### EXERCISE BRIEF
Report every line of the records below that contains the string "level", matching case exactly.

(Extracted records)
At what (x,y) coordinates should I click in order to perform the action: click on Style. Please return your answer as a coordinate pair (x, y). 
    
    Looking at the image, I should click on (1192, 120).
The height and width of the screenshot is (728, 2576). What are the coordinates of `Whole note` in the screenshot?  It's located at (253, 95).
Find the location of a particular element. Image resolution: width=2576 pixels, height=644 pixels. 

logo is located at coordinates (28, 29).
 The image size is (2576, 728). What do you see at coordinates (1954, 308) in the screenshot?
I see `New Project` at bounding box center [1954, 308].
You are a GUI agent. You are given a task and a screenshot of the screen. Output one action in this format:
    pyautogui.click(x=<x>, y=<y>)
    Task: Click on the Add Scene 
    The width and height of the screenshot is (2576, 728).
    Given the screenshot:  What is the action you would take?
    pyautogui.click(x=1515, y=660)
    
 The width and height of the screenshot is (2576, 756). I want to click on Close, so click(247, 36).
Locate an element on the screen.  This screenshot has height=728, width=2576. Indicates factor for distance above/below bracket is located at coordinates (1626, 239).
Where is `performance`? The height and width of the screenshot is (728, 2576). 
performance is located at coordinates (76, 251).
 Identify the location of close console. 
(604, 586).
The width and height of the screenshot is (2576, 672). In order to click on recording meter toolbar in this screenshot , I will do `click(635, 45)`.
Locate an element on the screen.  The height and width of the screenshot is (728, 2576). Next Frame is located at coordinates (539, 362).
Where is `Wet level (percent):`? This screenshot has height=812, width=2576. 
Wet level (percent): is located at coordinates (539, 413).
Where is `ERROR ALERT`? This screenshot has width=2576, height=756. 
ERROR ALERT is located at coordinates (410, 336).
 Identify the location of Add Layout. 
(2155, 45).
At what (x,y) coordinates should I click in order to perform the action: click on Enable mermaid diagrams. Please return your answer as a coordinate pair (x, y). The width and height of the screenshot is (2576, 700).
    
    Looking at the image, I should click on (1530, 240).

### WRITTEN REPLY
Where is `Wet level (percent):`? This screenshot has height=812, width=2576. 
Wet level (percent): is located at coordinates (539, 413).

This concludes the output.